Begin at the line containing "dnevna soba (1151, 997)" in the data below and go on through the line containing "Image resolution: width=1024, height=2376.", repeating each line exactly; include both ends and no other line.

═════ Task inputs

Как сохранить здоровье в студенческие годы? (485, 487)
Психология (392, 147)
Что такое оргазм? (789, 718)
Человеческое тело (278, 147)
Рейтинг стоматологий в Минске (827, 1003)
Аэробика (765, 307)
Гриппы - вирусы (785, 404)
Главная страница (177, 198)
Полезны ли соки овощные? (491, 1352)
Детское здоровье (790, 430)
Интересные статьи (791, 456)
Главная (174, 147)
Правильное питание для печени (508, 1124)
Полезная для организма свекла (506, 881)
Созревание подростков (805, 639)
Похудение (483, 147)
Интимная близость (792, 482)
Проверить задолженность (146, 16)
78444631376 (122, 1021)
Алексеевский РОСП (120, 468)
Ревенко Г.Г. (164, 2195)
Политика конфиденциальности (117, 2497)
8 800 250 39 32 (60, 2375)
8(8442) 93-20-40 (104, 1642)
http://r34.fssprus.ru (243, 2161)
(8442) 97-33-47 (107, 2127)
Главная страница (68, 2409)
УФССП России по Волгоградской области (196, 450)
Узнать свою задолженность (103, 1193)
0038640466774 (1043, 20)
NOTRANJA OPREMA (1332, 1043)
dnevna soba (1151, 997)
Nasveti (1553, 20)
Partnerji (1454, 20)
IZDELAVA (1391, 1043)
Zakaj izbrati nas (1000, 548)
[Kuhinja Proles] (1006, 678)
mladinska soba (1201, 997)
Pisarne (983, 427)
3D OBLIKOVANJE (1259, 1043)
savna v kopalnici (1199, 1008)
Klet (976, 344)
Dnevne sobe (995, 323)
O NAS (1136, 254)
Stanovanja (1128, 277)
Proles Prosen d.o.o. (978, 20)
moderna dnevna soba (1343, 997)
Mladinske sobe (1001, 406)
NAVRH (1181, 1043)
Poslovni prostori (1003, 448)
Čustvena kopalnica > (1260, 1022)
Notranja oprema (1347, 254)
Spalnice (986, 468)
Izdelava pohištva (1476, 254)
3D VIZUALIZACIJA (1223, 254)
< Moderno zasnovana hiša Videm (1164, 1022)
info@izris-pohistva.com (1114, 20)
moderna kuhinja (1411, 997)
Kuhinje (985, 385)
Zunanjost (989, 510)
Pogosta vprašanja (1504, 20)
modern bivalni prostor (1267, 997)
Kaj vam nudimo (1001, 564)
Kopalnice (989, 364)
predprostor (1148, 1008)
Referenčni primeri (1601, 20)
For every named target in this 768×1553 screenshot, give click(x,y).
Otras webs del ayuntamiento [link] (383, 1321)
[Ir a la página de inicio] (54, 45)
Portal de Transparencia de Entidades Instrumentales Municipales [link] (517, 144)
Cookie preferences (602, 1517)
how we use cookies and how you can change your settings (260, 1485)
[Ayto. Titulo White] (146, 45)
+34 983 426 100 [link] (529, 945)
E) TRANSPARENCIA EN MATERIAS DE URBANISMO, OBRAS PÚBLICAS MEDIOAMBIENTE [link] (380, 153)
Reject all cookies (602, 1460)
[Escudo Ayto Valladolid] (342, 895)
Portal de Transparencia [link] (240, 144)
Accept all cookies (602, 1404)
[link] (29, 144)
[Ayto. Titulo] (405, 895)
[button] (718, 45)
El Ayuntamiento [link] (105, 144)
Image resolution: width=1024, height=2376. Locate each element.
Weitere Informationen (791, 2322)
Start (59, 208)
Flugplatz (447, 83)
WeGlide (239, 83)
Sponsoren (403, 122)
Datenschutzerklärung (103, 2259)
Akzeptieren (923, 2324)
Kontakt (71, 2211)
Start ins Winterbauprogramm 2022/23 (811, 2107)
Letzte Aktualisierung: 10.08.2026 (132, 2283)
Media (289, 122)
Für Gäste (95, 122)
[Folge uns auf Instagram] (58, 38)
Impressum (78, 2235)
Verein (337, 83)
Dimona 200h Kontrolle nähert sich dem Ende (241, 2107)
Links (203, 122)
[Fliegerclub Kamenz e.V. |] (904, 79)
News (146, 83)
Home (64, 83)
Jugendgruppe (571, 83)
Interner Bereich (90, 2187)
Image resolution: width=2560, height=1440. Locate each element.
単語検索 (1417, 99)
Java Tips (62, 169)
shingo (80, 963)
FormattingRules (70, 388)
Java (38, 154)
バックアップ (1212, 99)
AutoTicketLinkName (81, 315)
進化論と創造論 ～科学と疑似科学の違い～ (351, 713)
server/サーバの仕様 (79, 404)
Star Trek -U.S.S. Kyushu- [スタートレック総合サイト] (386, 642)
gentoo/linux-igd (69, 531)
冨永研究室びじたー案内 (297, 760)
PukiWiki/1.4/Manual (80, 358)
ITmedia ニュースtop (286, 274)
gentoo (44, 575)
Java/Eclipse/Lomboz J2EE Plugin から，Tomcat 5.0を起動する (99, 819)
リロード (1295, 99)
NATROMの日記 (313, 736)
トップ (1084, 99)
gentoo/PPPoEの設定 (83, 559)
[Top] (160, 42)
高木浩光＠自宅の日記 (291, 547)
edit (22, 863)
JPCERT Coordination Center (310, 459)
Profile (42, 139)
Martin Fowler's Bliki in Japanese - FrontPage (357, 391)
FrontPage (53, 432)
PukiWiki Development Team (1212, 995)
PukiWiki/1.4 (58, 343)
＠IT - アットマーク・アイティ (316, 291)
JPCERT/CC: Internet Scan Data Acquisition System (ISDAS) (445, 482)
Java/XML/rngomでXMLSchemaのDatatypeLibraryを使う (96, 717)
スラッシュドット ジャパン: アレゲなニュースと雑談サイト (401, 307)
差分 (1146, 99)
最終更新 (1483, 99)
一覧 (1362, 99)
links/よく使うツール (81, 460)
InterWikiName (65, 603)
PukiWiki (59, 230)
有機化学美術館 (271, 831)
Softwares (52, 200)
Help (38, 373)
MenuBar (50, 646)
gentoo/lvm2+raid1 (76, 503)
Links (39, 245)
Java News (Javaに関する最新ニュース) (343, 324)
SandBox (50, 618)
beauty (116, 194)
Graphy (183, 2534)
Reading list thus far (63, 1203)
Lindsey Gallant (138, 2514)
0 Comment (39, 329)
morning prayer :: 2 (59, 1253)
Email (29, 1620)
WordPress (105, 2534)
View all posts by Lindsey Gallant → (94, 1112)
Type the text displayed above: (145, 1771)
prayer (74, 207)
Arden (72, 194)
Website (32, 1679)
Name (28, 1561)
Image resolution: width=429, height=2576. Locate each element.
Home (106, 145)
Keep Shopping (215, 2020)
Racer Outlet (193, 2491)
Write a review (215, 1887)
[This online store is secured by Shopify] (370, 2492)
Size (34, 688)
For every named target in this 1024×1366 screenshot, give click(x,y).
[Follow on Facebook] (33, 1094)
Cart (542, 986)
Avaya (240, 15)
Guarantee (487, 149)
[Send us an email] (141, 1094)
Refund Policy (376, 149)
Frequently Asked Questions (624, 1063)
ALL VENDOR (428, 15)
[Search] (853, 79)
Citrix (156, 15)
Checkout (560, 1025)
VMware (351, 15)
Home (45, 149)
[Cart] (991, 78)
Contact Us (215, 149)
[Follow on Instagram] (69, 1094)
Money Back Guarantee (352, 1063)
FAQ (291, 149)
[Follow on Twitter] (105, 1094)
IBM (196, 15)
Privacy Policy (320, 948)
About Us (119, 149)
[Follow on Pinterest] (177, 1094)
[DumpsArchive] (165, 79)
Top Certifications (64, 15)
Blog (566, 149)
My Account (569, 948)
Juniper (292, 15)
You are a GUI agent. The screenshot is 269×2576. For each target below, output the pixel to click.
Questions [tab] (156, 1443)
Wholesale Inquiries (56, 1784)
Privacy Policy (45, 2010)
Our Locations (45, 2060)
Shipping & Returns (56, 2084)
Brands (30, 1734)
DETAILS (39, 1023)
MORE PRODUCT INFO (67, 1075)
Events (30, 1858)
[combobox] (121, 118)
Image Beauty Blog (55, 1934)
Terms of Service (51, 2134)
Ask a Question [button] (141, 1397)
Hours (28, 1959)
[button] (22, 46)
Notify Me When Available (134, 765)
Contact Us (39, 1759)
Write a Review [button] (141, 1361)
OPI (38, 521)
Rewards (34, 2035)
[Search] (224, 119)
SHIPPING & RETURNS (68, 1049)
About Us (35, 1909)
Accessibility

══════════

*Answer to this exercise*:
dnevna soba (1151, 997)
Nasveti (1553, 20)
Partnerji (1454, 20)
IZDELAVA (1391, 1043)
Zakaj izbrati nas (1000, 548)
[Kuhinja Proles] (1006, 678)
mladinska soba (1201, 997)
Pisarne (983, 427)
3D OBLIKOVANJE (1259, 1043)
savna v kopalnici (1199, 1008)
Klet (976, 344)
Dnevne sobe (995, 323)
O NAS (1136, 254)
Stanovanja (1128, 277)
Proles Prosen d.o.o. (978, 20)
moderna dnevna soba (1343, 997)
Mladinske sobe (1001, 406)
NAVRH (1181, 1043)
Poslovni prostori (1003, 448)
Čustvena kopalnica > (1260, 1022)
Notranja oprema (1347, 254)
Spalnice (986, 468)
Izdelava pohištva (1476, 254)
3D VIZUALIZACIJA (1223, 254)
< Moderno zasnovana hiša Videm (1164, 1022)
info@izris-pohistva.com (1114, 20)
moderna kuhinja (1411, 997)
Kuhinje (985, 385)
Zunanjost (989, 510)
Pogosta vprašanja (1504, 20)
modern bivalni prostor (1267, 997)
Kaj vam nudimo (1001, 564)
Kopalnice (989, 364)
predprostor (1148, 1008)
Referenčni primeri (1601, 20)
For every named target in this 768×1553 screenshot, give click(x,y).
Otras webs del ayuntamiento [link] (383, 1321)
[Ir a la página de inicio] (54, 45)
Portal de Transparencia de Entidades Instrumentales Municipales [link] (517, 144)
Cookie preferences (602, 1517)
how we use cookies and how you can change your settings (260, 1485)
[Ayto. Titulo White] (146, 45)
+34 983 426 100 [link] (529, 945)
E) TRANSPARENCIA EN MATERIAS DE URBANISMO, OBRAS PÚBLICAS MEDIOAMBIENTE [link] (380, 153)
Reject all cookies (602, 1460)
[Escudo Ayto Valladolid] (342, 895)
Portal de Transparencia [link] (240, 144)
Accept all cookies (602, 1404)
[link] (29, 144)
[Ayto. Titulo] (405, 895)
[button] (718, 45)
El Ayuntamiento [link] (105, 144)
Image resolution: width=1024, height=2376. Locate each element.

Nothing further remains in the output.